Two things can be said on the basis of this. First, although White had written on monasticism he evidently had not understood it. The Benedictine order, founded in the 5th century AD, read Scripture seven times a day, in the Offices, and was committed to studying it. The doctrine that “to work is to pray” was also a fundamental part of the rule, and this meant manual labour, agricultural work. This order played a huge part in the growth of European agriculture in the dark and middle ages. As the 19th century French Catholic historian of Western monasticism, Charles Montalambert commented:
“Everywhere we see the monks instructing the population in the most profitable methods and industries, naturalising under a vigorous sky the most useful vegetables and the most productive grains, importing continually into the countries they colonised animals of better breed, or plants new and unknown there before; here introducing the rearing of cattle and horses, there bees or fruit; in another place the brewing of beer with hops; in Sweden, the corn trade; in Burgundy, artificial pisciculture; in Ireland, salmon fisheries; about Parma, cheese making. They taught the necessity of letting the land be fallow for a time after several years of continuous cropping; they practised rotation of crops, using clover as the last in the series; they improved the different varieties of fruits and learned the art of grafting, budding and layering; they taught by precept and example the value of drainage and irrigation”.

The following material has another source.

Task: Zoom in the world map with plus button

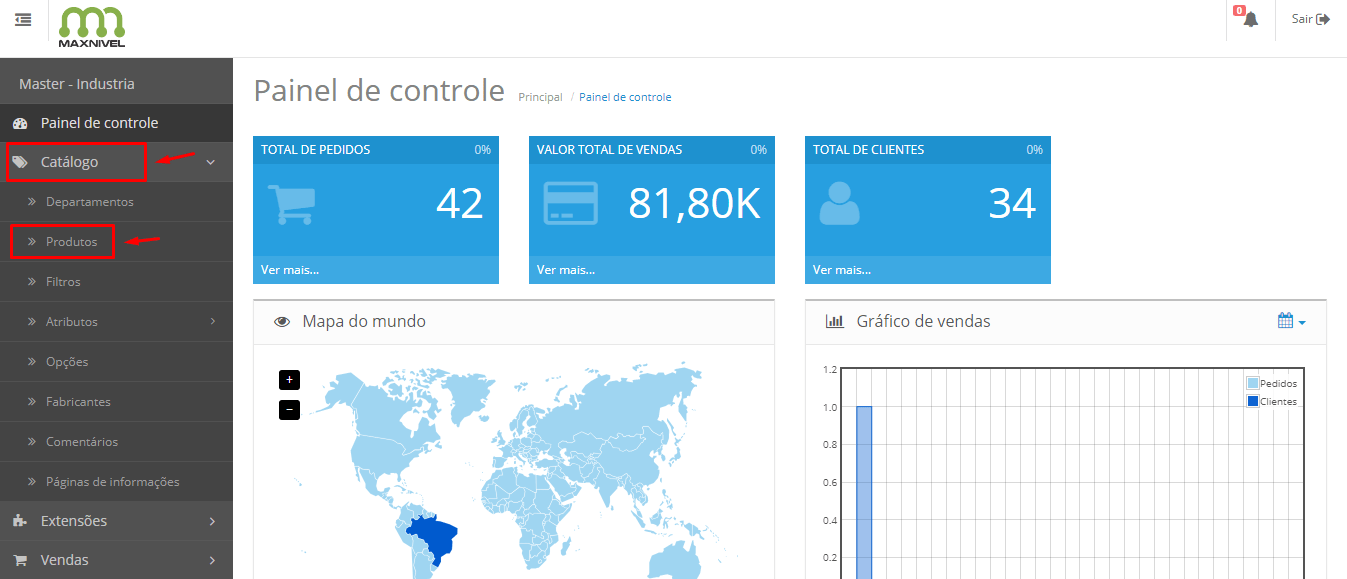Action: [x=289, y=379]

(From Monks of the West, 1872).
If anyone knew the “dominion” verse it was the Benedictines. Did it lead to a practice of domination? No it didn’t. Rather, what we might call “kindly use” — or “Enlightened Agriculture”. Incidentally, I find it a wonderful piece of serendipity that the farm founded on the principles of permaculture by Perrine and Charles Herve-Gruyer at Bec Hellouin in Normandy in 2006, is on land farmed by Benedictines for a thousand years, and bought from them. Perrine and Charles Herve–Gruyer are the new Benedictines, or at least they are farming in a Benedictine spirit. [Editor’s note: Perrine spoke at the Oxford Real Farming Conference in 2019 and again, online, in 2021]

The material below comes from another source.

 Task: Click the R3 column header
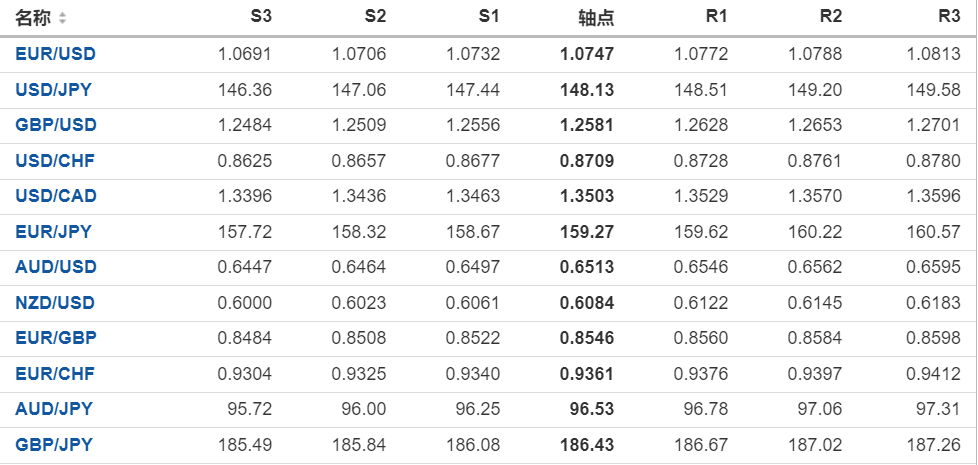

The American historian and critic Lewis Mumford (1895-1990) understood things much better than Lynn White. In The Pentagon of Power (1970) he argued that for millennia, human needs were restricted by the means of energy available and also by a whole range of non-utilitarian factors. In the wake of the new forms of energy, however – coal, electricity, and finally nuclear energy – a new set of postulates took precedence:
“First: man has only one all-important mission in life: to conquer nature. By conquering nature the technocrat means, in abstract terms, commanding time and space; and in more concrete terms, speeding up every natural process, hastening growth, quickening the pace of transportation, and breaking down communication distances by either mechanical or electronic means. To conquer nature is in effect to remove all natural barriers and human norms and to substitute artificial, fabricated equivalents for natural processes.

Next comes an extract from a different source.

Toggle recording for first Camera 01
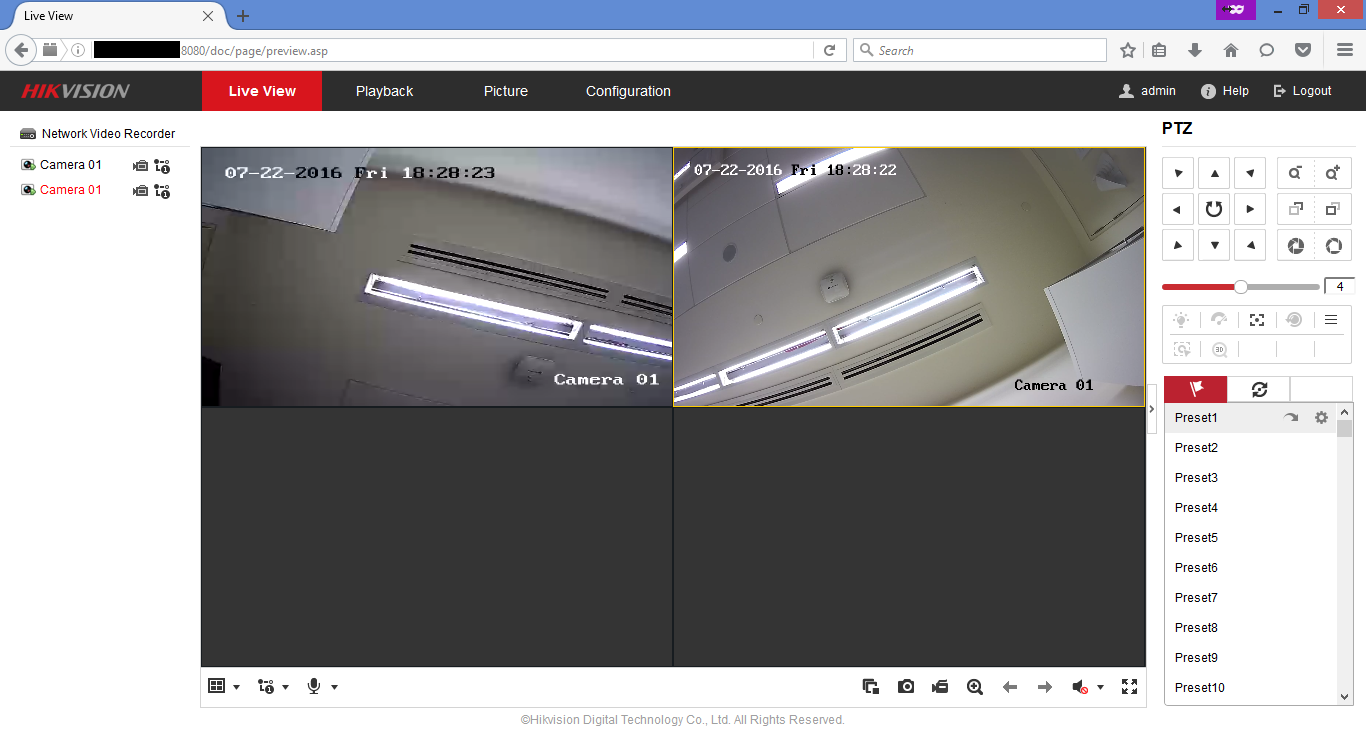(x=141, y=166)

“From these general postulates a series of subsidiary ones are derived: there is only one efficient speed – faster; only one attractive destination – further away; only one desirable size – bigger; only one rational quantitative goal – more. On these assumptions the object of human life, and therefore of the entire productive mechanism, is to remove limits, to hasten the pace of change, to smooth out seasonal rhythms and reduce regional contrasts – in fine, to promote mechanical novelty and destroy organic continuity. Cultural accumulation and stability thus become stigmatised as signs of human backwardness and insufficiency.”
A culture built on the denial of limits arose based on the idea of “conquering” nature. This meant, according to Mumford’s analysis, that human functions and values which had emerged over millennia – gifts of love, mutuality, rationality, imagination, and constructive aptitude which had enlarged all the possibilities of life – were replaced by subjection to the machine.
So White’s account of historical causality is way out, missing the most elementary understanding of the relation of ideas to means of production. But it is also the case that he was entirely ignorant of biblical hermeneutics. In the first place the verb translated “have dominion”, radah, is very variously understood. Some argue that it goes back to Assyrian texts, and is therefore certainly about dominion and subjection. Others say that it was used to speak of tending sheep, and though sheep may end up in the abattoir, you very definitely cannot have dominion over them. Just try it!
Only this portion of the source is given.